TASK TO COMPLETE:
Give the number of lines in the records below that contain the word "shield", and nothing more.

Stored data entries
┌──

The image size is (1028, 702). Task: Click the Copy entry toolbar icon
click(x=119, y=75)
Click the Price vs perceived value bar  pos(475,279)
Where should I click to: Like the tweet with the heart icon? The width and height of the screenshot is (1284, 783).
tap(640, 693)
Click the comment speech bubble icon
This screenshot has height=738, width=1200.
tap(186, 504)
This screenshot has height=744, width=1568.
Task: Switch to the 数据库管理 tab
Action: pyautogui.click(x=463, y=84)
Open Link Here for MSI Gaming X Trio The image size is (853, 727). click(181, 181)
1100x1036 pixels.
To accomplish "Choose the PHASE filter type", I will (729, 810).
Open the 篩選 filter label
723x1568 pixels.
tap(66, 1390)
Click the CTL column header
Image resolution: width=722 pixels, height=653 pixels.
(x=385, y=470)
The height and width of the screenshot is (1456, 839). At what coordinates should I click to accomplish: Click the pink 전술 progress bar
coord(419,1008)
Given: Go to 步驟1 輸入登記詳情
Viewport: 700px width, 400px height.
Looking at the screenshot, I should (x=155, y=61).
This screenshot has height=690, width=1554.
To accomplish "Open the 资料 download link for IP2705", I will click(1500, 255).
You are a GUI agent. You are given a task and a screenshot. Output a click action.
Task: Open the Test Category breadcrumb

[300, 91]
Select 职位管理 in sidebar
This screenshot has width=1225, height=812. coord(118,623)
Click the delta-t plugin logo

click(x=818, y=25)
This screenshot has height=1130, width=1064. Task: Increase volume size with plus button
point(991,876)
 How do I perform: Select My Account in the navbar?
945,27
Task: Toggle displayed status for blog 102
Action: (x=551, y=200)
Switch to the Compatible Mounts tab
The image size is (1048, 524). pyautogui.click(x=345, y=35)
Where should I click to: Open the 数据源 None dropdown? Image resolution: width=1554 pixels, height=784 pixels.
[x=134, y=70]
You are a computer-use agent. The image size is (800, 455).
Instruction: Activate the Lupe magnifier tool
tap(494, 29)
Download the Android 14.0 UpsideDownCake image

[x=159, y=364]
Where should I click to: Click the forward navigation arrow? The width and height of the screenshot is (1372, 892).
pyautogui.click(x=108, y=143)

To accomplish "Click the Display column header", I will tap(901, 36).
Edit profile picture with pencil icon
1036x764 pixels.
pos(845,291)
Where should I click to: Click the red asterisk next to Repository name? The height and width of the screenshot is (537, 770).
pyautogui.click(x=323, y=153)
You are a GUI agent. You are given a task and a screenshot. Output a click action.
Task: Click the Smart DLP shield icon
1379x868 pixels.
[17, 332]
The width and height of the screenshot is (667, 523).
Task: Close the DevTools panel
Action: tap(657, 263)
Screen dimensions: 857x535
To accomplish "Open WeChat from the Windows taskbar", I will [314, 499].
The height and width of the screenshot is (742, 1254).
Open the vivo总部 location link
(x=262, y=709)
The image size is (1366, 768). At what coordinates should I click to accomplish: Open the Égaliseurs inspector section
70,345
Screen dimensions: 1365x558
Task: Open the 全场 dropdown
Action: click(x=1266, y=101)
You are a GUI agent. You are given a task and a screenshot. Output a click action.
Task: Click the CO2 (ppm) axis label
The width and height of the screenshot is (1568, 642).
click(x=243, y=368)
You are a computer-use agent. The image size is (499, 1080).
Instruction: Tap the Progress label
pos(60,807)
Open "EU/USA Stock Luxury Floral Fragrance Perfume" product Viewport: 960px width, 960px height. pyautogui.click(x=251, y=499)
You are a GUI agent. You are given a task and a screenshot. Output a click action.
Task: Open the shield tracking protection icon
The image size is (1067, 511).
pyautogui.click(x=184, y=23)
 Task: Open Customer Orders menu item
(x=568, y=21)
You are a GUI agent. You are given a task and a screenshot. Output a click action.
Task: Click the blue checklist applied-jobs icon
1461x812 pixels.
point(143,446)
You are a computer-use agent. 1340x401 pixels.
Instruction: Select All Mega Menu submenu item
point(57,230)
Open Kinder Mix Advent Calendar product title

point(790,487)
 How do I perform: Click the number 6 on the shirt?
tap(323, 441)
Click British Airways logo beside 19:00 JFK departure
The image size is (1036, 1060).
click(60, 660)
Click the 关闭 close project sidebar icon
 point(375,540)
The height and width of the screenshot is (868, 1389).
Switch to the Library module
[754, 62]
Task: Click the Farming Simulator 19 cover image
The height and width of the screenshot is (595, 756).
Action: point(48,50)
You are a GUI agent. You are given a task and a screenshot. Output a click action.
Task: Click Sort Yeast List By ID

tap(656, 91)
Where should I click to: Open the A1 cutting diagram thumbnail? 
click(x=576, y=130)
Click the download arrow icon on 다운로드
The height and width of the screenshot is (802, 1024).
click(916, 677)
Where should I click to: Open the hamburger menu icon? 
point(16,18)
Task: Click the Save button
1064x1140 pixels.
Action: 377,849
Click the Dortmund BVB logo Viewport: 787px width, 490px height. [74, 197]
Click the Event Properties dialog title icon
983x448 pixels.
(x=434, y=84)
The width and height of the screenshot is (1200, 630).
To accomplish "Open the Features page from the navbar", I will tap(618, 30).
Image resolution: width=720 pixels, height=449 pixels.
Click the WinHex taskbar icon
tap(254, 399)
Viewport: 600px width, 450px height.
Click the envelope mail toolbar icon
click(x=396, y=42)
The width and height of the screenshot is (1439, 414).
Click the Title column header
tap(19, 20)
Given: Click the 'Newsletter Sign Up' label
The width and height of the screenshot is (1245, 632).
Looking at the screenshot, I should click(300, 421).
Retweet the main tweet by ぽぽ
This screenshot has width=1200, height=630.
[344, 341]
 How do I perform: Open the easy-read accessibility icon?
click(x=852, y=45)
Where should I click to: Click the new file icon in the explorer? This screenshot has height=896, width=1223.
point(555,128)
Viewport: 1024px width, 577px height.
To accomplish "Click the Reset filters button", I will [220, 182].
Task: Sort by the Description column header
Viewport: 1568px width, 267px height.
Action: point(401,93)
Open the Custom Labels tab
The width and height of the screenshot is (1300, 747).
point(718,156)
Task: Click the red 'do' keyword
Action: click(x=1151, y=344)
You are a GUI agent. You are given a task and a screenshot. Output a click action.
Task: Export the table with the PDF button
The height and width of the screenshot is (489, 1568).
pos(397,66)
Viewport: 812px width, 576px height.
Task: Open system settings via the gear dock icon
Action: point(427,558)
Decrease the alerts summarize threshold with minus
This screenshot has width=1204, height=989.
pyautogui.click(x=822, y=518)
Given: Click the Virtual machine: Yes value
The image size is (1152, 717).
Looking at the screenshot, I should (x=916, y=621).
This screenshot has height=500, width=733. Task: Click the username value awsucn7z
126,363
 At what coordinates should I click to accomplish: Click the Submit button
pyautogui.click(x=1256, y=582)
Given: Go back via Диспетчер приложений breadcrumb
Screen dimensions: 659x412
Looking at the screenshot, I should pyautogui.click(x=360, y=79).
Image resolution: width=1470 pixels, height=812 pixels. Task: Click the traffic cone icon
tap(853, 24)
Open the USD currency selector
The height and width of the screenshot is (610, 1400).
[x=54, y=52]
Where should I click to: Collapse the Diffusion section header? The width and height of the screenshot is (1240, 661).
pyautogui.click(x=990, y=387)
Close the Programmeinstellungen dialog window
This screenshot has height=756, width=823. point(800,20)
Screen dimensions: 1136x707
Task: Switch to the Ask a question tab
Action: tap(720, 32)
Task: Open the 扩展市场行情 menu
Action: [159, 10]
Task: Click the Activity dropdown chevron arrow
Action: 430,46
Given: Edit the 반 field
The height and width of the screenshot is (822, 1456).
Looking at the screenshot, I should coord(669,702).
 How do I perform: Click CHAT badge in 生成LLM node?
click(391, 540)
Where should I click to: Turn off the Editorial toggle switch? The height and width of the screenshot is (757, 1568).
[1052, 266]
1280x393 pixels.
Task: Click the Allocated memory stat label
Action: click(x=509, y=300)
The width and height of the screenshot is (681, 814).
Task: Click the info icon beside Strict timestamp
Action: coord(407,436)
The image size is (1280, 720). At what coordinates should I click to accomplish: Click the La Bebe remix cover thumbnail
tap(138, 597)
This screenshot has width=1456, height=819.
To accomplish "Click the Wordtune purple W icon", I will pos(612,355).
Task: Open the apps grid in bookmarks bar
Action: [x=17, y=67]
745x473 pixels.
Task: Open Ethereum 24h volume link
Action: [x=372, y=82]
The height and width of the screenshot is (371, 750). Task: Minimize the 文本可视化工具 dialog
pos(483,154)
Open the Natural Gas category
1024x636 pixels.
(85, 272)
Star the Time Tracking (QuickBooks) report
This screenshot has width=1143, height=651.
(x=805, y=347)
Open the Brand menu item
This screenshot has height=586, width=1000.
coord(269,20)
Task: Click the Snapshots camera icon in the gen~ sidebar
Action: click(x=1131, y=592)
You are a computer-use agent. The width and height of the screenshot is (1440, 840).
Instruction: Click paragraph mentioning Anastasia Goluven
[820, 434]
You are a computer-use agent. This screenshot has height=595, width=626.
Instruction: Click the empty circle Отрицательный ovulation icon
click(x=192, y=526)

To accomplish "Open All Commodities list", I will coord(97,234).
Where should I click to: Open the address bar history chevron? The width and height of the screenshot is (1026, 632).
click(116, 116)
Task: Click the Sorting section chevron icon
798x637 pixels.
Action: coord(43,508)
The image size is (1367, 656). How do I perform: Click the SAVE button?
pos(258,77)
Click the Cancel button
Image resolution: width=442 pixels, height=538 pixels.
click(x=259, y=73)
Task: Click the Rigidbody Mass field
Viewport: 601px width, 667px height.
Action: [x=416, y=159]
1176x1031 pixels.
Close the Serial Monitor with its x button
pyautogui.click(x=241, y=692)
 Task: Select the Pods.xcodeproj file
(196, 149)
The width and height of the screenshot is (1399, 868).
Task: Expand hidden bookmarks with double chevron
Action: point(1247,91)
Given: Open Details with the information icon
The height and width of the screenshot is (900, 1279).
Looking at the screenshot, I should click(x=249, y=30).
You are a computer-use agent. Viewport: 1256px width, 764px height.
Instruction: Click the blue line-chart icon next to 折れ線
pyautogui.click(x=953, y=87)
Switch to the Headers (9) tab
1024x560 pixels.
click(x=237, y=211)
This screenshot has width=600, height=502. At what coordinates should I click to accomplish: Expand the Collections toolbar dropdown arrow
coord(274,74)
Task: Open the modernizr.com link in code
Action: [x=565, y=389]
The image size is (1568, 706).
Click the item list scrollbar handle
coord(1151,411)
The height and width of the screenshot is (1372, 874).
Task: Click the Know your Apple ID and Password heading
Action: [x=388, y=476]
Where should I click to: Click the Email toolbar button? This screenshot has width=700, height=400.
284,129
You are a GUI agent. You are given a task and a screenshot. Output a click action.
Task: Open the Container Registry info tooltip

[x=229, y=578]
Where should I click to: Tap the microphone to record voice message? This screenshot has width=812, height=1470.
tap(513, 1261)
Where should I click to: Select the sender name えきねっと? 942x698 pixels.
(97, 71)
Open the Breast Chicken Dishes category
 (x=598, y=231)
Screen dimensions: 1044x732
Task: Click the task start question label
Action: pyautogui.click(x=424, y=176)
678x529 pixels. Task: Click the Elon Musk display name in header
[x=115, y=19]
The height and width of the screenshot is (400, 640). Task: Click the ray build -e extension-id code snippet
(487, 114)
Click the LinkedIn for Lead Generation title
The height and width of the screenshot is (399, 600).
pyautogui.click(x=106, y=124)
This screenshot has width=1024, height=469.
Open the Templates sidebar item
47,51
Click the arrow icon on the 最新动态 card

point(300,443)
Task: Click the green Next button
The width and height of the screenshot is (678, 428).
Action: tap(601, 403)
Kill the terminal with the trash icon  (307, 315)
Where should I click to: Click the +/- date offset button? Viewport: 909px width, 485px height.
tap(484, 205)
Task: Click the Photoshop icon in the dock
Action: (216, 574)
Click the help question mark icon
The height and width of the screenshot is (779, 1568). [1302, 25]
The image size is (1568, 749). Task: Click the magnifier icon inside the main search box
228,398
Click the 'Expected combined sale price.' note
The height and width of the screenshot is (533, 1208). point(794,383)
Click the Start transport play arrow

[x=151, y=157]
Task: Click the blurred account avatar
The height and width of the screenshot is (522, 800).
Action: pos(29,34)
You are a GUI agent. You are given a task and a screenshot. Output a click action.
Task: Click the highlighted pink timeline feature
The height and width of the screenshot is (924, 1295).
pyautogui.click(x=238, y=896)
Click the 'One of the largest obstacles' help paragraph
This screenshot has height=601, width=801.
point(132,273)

└──

SOLUTION TO THIS EXERCISE:
2